Vale que las consecuencias de ese final sea, que al día siguiente la babosa esta lista para revista y dispuesta al sacrificio en aras al amor o como lo llamen entre ellas. No doy más detalle que podría herir la sensibilidad de los ánimos  más impresionables. Si seguimos imaginando como sería una conversación de dos babosas con ganas de marcha, sería más o menos así.- Rocco ¿vas esta noche a la fiesta?- Hoy no puedo Casanova, estuve ayer y estoy “falto de recursos” ¿me entiendes?

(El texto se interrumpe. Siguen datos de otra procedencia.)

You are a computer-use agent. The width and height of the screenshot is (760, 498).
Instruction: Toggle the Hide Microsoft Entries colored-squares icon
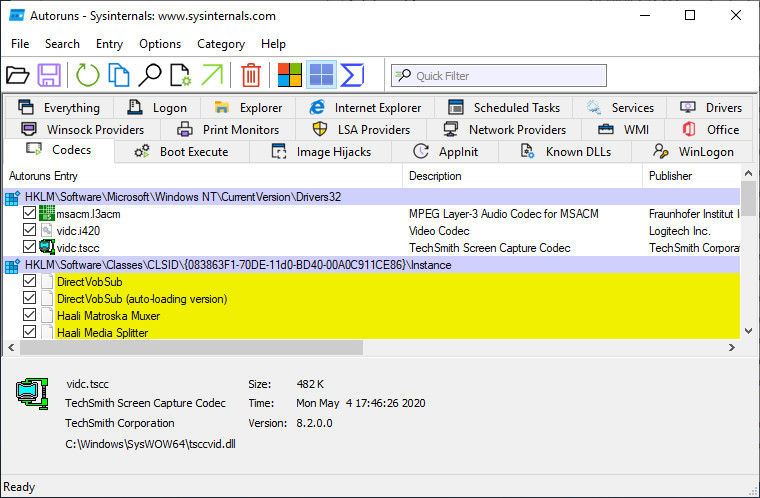click(290, 75)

Ahora cambiemos el escenario y traslademos la acción a los humanos, las novias y las esposas estarían tranquilas. A casa puedes llegar si la cartera o sin el reloj en caso extremo sin el móvil, ¿pero sin el pene? Imaginémonos las preguntas ¿no te falta algo? ¿creías que no mi iba a dar cuenta? ¿de dónde vienes? seguro que has estado con una babosa, -eso lo diría con mucho desprecio- que situación más delicada y a todo esto sin entrar en la morbosidad de las respuestas del baboso.

En resumen si esto nos sucediera a los humanos, me repulso, me convulso, me abismo, me licuo, me disuelvo, me aniquilo, me petrifico, me solidifico, me deterioro, me marchito, me zapo, me descompongo, me advierto, me invierto, me olvido, me recuerdo etc. Y otras cosas peores que no cuento por deferencia a los lectores. Pero  la esperanza no se pierde, porque cada veinticuatro horas me encuentro con el milagro de la naturaleza que nos premia con él. En la vida de los humanos por suerte esto no ocurre, de ser así donde estaría el aliciente y la felicidad ¿qué es la felicidad? la mayoría de las veces blanco sobre blanco, por eso muchas veces no la apreciamos. Así que mejor como nos ha hecho la naturaleza, sin tener que padecer el dolor de estas babosas con sus circunstancias y sus intermitencias.

PD.- Por favor si alguien quiere comentar, que lo haga de forma jocosa ya que el tema es "doloroso"

*Nota de la edición: Este artículo que hoy rescatamos fue publicado por primera vez el miércoles 13 de marzo de 2013 en el blog de El Ágora.